## [Assignment]
Your task is to gather the lines below that hold the string "will".

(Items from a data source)
★ ★ ★ ★
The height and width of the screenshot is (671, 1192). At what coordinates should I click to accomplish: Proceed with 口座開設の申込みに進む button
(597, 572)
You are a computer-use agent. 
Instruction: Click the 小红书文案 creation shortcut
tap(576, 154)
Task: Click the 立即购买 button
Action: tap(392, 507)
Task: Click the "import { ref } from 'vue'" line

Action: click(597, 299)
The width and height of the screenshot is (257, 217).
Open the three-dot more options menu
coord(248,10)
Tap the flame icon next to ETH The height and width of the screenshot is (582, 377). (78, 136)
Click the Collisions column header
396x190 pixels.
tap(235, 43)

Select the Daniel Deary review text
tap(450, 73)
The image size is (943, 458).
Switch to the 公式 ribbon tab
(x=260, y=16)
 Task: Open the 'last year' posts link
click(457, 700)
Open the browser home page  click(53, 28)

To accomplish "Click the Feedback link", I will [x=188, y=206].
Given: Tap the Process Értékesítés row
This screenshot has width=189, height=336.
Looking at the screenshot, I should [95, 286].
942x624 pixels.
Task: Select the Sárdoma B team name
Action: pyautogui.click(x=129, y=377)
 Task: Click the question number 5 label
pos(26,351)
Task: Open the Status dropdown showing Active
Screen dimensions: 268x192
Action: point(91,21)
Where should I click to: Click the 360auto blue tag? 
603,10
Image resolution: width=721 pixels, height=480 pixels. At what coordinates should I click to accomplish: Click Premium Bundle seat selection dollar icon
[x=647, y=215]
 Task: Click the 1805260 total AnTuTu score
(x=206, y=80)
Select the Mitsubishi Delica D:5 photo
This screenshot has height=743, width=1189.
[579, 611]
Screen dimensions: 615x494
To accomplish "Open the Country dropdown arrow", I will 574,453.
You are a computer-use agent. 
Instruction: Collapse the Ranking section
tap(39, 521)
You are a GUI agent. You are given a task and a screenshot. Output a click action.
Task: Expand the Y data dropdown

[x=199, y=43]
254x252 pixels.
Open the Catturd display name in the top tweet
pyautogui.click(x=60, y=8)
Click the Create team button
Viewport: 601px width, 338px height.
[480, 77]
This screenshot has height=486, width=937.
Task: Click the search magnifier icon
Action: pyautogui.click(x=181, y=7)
★ ★ ★ ★
## [Solution to the problem]
To accomplish "Click the Feedback link", I will [x=188, y=206].
To accomplish "Open the Country dropdown arrow", I will 574,453.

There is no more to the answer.